*** Opening of Entries supplied ***

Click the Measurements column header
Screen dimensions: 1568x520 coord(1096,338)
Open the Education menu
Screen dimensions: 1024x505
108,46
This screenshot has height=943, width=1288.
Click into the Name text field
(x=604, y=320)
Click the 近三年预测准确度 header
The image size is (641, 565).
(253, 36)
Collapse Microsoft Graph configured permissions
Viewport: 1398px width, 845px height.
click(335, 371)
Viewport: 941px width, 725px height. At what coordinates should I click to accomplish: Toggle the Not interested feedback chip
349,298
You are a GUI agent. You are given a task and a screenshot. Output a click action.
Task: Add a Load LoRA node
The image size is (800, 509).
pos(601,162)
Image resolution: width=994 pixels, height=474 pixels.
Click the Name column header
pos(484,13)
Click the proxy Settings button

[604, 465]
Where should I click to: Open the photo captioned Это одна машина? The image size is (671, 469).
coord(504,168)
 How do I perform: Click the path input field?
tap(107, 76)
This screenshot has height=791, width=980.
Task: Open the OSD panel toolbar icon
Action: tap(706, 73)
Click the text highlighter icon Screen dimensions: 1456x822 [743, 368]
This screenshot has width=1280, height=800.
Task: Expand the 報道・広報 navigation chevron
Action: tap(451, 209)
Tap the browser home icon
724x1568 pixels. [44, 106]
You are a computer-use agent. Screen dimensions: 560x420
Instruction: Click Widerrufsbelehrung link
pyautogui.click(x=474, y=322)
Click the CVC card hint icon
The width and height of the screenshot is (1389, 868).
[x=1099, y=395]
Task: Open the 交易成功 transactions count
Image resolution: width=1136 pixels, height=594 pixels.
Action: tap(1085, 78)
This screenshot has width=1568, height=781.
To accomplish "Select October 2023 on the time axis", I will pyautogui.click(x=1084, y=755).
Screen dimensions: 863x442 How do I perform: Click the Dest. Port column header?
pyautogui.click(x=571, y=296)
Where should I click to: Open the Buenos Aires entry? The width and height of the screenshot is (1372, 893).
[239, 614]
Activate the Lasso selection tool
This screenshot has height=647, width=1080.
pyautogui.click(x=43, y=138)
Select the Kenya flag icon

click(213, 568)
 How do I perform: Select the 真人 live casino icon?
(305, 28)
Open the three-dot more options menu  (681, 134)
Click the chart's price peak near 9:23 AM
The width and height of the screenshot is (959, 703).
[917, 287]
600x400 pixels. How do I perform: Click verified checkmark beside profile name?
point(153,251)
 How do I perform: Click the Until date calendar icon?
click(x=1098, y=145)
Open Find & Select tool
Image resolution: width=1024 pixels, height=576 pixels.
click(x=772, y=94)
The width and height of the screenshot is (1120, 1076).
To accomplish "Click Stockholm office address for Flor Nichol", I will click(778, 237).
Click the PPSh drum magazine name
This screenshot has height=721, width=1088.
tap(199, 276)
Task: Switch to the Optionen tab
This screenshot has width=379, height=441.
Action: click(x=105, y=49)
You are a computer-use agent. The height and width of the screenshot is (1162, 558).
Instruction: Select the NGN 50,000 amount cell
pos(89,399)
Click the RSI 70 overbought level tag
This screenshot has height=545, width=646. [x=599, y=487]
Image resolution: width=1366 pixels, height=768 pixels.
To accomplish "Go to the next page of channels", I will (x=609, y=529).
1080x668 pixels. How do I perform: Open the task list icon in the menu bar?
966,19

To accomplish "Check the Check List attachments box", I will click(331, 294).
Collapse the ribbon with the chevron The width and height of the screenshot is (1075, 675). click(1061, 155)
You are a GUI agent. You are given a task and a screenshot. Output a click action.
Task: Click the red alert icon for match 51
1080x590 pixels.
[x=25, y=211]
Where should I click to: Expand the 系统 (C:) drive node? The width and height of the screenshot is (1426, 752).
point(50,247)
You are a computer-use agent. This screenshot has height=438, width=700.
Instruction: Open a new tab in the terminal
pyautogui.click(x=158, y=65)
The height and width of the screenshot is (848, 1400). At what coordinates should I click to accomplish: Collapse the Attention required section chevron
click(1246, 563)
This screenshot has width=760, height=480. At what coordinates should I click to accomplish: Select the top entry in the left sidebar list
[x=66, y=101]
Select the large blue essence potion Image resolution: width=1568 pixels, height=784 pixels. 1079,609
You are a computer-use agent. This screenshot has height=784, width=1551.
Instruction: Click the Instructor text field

*** Close of Entries supplied ***

Aim of the task =>
Your response should contain each line of the listing in which the word "computer" occurs.

Solution to the exercise =>
You are a computer-use agent. Screen dimensions: 560x420
You are a computer-use agent. The height and width of the screenshot is (1162, 558).
You are a computer-use agent. This screenshot has height=438, width=700.
You are a computer-use agent. This screenshot has height=784, width=1551.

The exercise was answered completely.